» **Quoted passage**
By Rod Ray

The costs of health care are front-of-mind for all of us. And St. Charles Health System is no exception. As has been reported, St. Charles is taking action to improve its financial performance in the short- and mid-term.

In my opinion, their approach is resulting in a solid plan for patients, caregivers, and employees.

The present state of the health care financial picture in many hospital systems, and in Central Oregon with St. Charles, is in many ways, a “perfect storm.”

Revenues are eroding due to legislated changes and the high percentage of patients on Medicare and Medicaid (those reimbursements don’t cover the costs of care.) Costs of drugs and supplies and of the caregivers have continued to increase. And finally, the legislative picture is highly uncertain, as we see in the national and state news every day.

St. Charles Health System is a nonprofit entity, and as such does not make profits for anyone. Nevertheless, St. Charles must generate an “operating margin” (reasonable excess of revenues less costs) so as to have cash reserves for events out of their control (such as a disaster or to have the resources to react to a change in the legislative landscape). Also, the capital needs (e.g., equipment and facilities) for health care organizations are high. This capital must also be generated from this “operating margin.”

It is crucial to keep Central Oregon’s health care system financially viable. Action must be taken to preserve the financial health of St. Charles so as to have the care available for the health of our families and employees.

» **Exercise objective**
Answer these questions about the opinion piece on St. Charles Health System's finances:
1. What two things does the piece say are causing revenues to erode?
2. What kind of entity is St. Charles Health System?
3. Examples of what kind of needs are equipment and facilities, and where must the money for them come from?

[Saved entries]

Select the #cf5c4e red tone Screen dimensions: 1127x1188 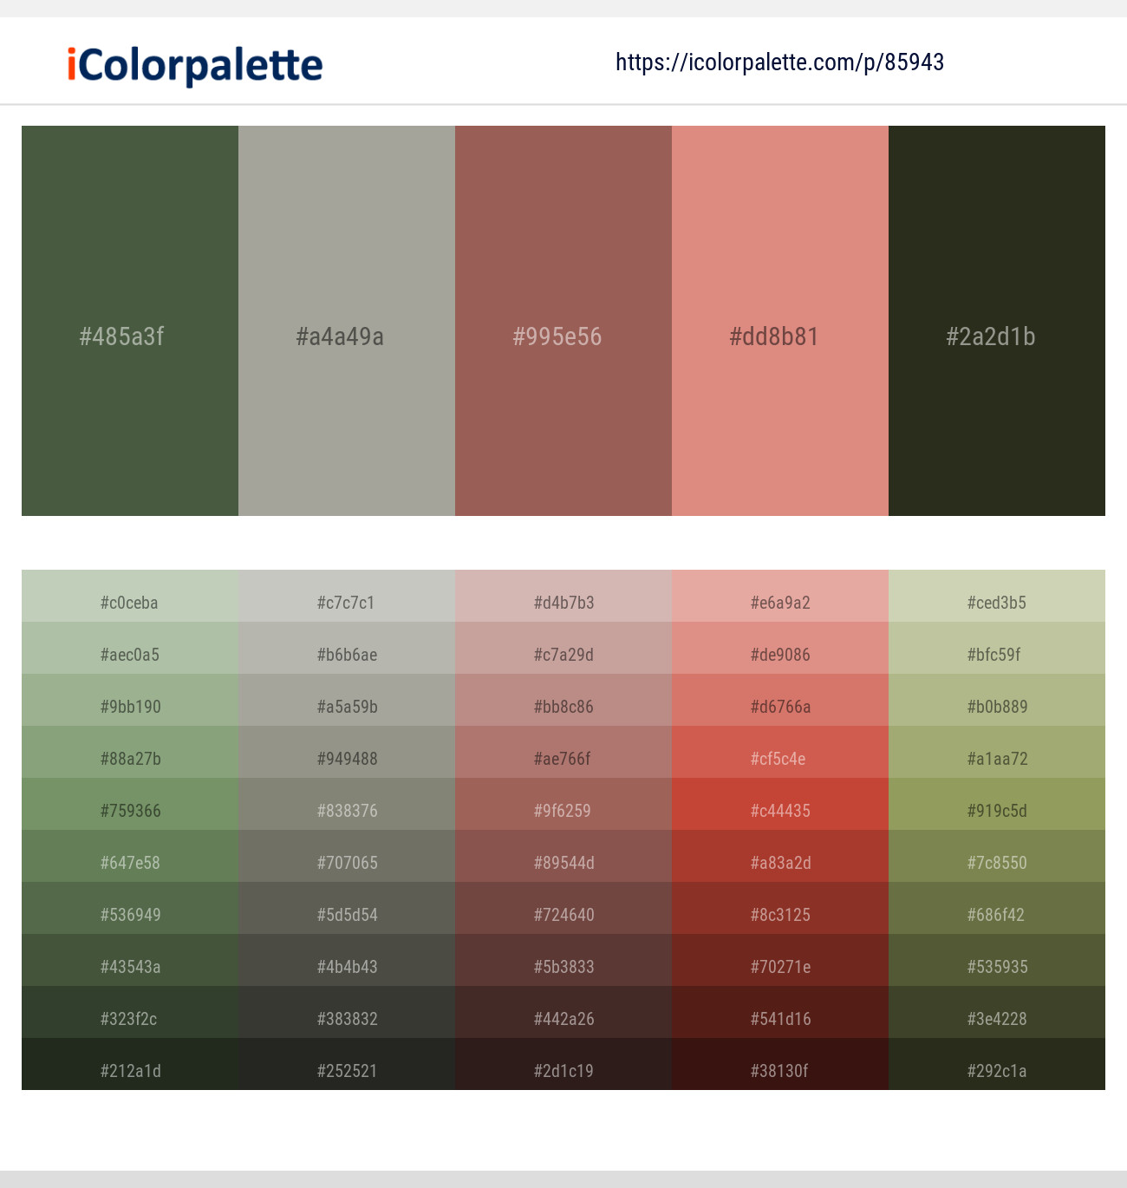click(779, 759)
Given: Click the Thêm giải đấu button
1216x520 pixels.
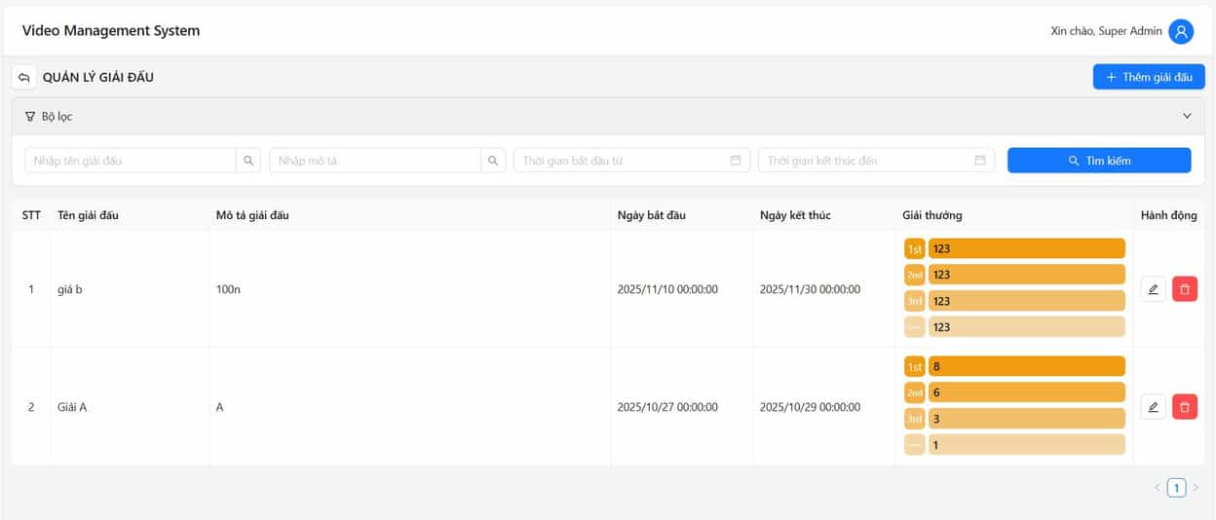Looking at the screenshot, I should (1149, 77).
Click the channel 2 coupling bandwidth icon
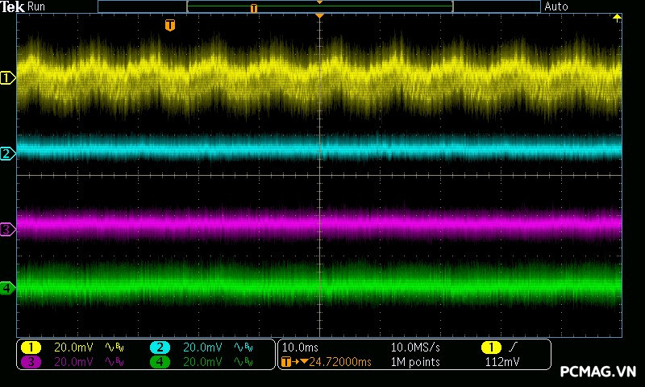Image resolution: width=645 pixels, height=387 pixels. point(243,347)
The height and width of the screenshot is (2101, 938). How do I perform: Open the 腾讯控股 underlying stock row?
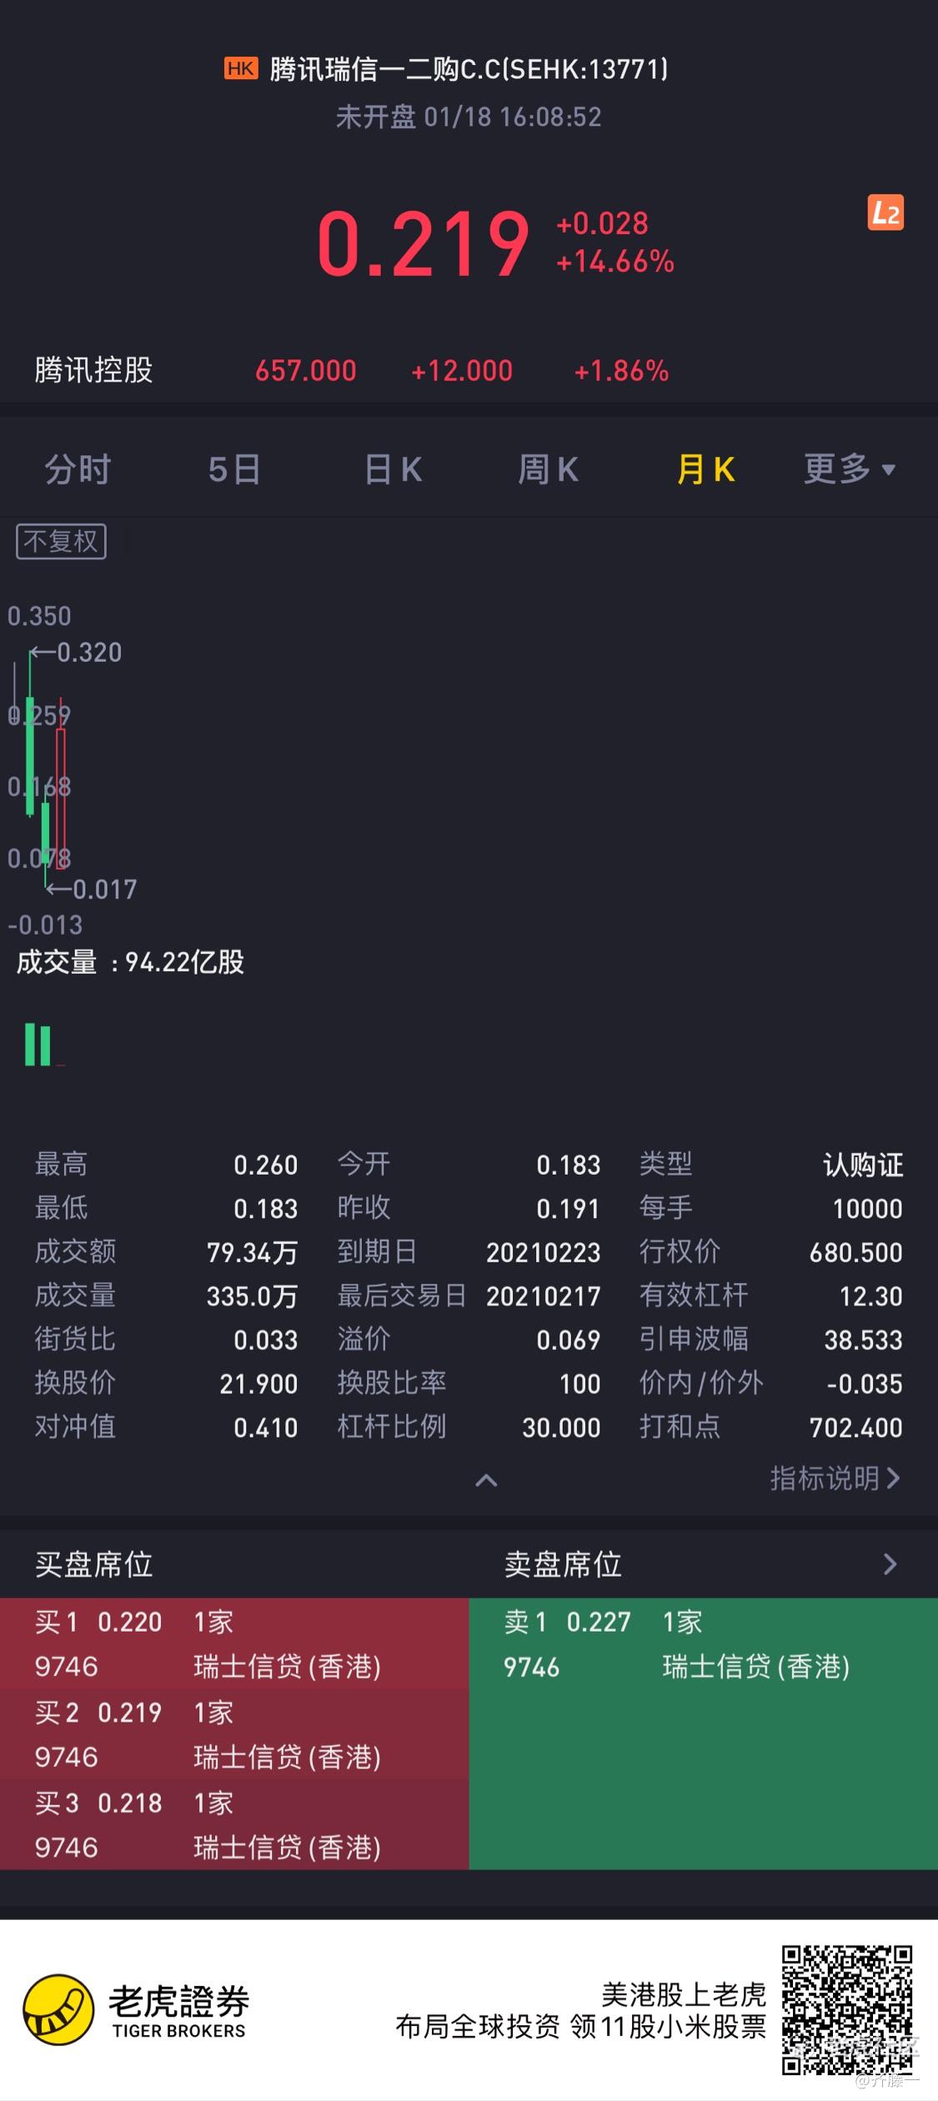click(469, 370)
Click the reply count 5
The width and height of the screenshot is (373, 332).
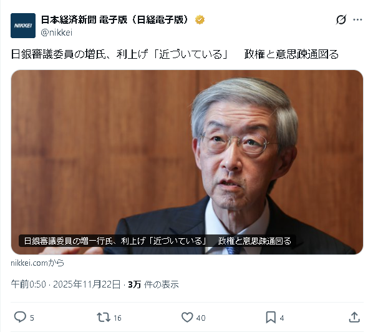pyautogui.click(x=32, y=318)
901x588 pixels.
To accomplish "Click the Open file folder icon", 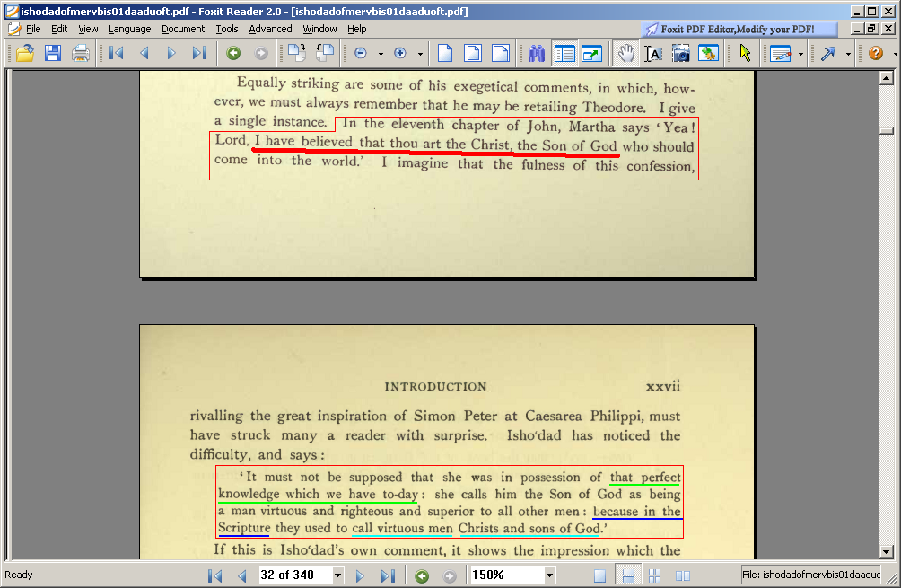I will pos(24,53).
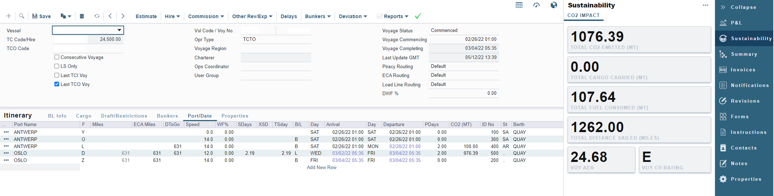Switch to the Cargo itinerary tab

coord(84,116)
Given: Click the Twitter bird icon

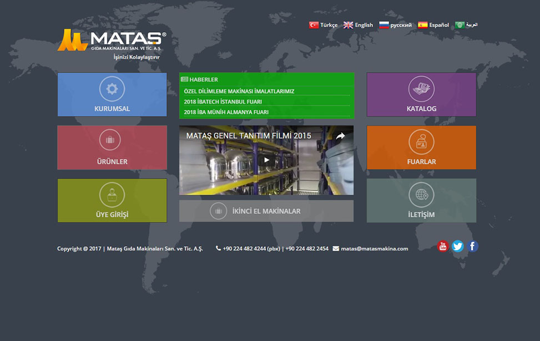Looking at the screenshot, I should (x=457, y=246).
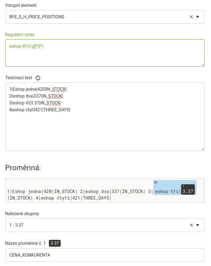Click the refresh icon beside Testovací text
211x266 pixels.
click(x=38, y=78)
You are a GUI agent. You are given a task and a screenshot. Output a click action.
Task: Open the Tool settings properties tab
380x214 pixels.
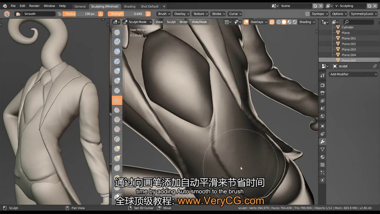point(322,75)
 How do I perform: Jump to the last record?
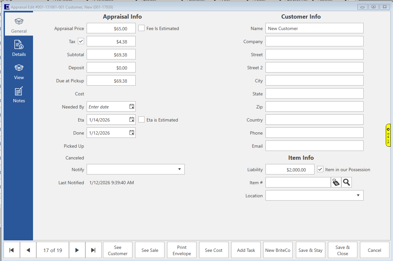[94, 250]
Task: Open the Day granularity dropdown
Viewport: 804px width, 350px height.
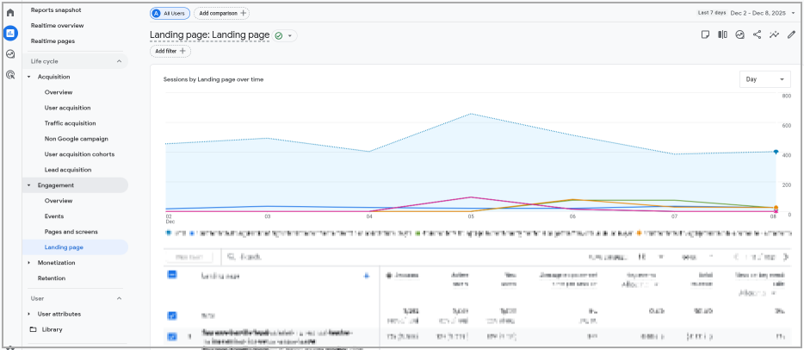Action: (764, 79)
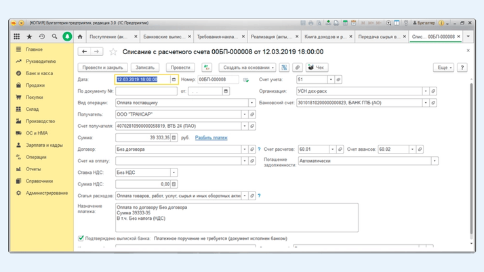Open Зарплата и кадры sidebar section
This screenshot has width=484, height=272.
click(44, 145)
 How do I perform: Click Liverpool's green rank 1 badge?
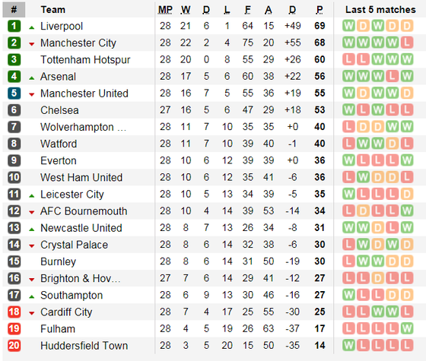(x=14, y=26)
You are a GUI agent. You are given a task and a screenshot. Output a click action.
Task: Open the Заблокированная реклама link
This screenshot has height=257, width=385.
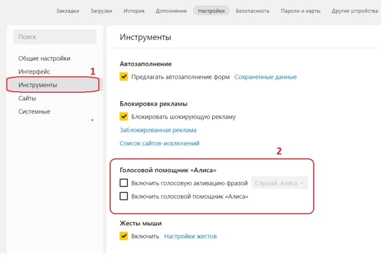[158, 130]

» **Finished task**
1. Legislated changes and the high percentage of patients on Medicare and Medicaid.
2. A nonprofit entity.
3. Capital needs, and the money must come from the "operating margin."